# LLM2Graph: Dynamic Knowledge Graph Construction and Evaluation Framework

## Overview
This package implements the core methodology described in the under review COLM 2025 paper:

> *The Unlearning Mirage: A Dynamic Framework for Evaluating LLM Unlearning*

It enables:
1. Non-deterministic knowledge graph construction through LLM-driven knowledge elicitation.
2. Multi-hop, alias-aware, and compositional query generation for stress-testing unlearning methods.
3. Automated creation of entity-specific, reasoning-diverse evaluation datasets.

## Key Contributions (Paper-Aligned)
- Dynamically extract model-internal knowledge (pre-unlearning).
- Build structured entity-specific knowledge graphs via controlled BFS.
- Generate single-hop, multi-hop, and alias-based queries.
- Enable fine-grained control over reasoning complexity and surface perturbations.
- Automatically benchmark retention, unintended forgetting, and adversarial resilience.

---

## Core Features

### 1. **Entity to Graph**
- Non-deterministic Knowledge Elicitation using LLMs (GPT-4o, Gemini, Local).
- Graph Expansion via BFS with:
   - Adjustable max-depth
   - Decay factor controlling node expansion
   - API and token budget constraints
- Alias and Relationship Resolution via LLM and Fuzzy Matching.

### 2. **Text to Graph**
- Triplet Extraction: (Subject, Relation, Object) tuples from free-form text using LLM.
- Flexible Expansion Control: Selectively expand specific entities.
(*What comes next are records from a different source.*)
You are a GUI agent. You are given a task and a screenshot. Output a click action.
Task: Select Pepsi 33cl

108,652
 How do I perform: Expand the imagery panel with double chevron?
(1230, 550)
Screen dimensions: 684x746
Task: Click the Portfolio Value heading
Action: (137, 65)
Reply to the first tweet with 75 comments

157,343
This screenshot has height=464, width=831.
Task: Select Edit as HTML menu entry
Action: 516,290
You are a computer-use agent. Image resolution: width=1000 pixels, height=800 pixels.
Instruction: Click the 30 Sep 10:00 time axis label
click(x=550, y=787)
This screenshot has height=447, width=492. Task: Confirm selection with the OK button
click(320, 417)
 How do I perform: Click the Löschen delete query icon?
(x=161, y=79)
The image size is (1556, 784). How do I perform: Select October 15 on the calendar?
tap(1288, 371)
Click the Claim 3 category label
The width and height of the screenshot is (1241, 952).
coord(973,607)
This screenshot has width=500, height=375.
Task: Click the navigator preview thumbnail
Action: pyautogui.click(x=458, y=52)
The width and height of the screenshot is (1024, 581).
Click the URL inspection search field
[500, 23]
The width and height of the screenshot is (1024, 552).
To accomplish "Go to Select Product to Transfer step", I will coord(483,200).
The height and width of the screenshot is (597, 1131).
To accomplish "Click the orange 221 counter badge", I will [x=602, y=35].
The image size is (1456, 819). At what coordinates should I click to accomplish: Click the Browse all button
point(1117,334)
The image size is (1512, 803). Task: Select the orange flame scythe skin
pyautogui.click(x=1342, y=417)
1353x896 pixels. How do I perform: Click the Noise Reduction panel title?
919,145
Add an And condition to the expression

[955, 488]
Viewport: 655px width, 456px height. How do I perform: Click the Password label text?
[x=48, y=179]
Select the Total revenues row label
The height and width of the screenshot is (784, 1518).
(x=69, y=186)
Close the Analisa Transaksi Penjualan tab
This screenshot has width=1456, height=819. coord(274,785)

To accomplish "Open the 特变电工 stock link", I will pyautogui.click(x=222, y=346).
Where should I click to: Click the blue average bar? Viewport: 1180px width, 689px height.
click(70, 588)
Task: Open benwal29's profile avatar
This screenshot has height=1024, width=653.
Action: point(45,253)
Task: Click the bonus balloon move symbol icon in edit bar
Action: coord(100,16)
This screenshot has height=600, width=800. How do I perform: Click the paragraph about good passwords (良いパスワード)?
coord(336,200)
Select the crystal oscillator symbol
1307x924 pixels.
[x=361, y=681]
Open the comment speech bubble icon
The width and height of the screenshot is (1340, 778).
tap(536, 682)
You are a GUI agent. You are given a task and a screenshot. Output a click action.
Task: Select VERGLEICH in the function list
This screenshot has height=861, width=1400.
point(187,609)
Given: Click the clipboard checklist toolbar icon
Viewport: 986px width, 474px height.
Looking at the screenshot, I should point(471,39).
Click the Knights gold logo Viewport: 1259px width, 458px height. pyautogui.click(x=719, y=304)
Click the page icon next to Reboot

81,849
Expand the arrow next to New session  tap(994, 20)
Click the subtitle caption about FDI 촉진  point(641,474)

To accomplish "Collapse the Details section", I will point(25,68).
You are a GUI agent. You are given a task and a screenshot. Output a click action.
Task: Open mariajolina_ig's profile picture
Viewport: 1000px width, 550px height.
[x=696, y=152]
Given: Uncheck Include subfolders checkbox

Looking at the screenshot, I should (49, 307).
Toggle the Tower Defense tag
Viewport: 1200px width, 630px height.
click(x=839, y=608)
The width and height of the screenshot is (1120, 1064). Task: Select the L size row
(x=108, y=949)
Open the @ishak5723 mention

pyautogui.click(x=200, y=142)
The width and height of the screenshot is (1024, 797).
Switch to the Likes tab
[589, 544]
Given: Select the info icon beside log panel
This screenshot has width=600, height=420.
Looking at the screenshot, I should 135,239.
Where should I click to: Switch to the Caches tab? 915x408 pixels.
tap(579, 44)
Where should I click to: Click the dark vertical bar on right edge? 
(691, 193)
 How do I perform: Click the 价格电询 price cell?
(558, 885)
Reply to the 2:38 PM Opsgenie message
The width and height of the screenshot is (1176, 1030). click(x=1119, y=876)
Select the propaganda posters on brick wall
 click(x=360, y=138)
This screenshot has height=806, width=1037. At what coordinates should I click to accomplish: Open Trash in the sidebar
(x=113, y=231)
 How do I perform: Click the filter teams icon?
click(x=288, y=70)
### 3. **Ground Truth Validation (MUSE)**
- Extract triples from ground-truth documents.
- Compare elicited knowledge to external gold-standard corpora.
- Compute Precision, Recall, F1-Score.

### 4. **Dynamic Query Generation**
- Automatically generates evaluation probes:
   - Single-Hop Queries
   - Multi-Hop Queries
   - Alias-perturbed Queries
- Fine-grained control over query difficulty.

---

## Paper Claims Operationalized
| Feature                                     | Supported  |
|---------------------------------------------|------------|
| BFS Graph Expansion with Decay              | ✅         |
| LLM-guided Triple Extraction                | ✅         |
| Alias Resolution                            | ✅         |
| Relevance Filtering                         | ✅         |
| Multi-hop Query Generation                  | ✅         |
| Retention vs Forget Evaluation              | ✅         |
| Automatic Benchmark Generation              | ✅         |
| No Manual Data Curation Needed              | ✅         |

---

## Main Components

### Graph Construction
```python
await build_graph_bfs_async_with_decay(initial_query="Stephen King", max_depth=3, batch_size=10, decay_factor=0.8)
```

### Ground Truth Validation
```python
ground_truth_triples = extract_triples_from_ground_truth(ground_truth_text)
precision, recall, f1 = compute_evaluation_metrics(graph, ground_truth_triples)
```

### Multi-hop & Alias Query Generation
```python
g2t = Graph2TextWithTemplates(path_to_config)
g2t.generate_dataset()
```

---

## 🛠️ Installation
```bash
bash setup.sh
source venv/bin/activate
```

or

```bash
make install
```

---



## Evaluation Pipeline
1. Build Graph:
```bash
python experiments/build_graph_for_entity.py
```

2. Generate QA Dataset:
```bash
python experiments/generate_templated_qa_dataset.py
```

3. Run Tests:
```bash
make test
```


## Citation
> Anonymous Authors, "The Unlearning Mirage: A Dynamic Framework for Evaluating LLM Unlearning", Under Review at COLM 2025.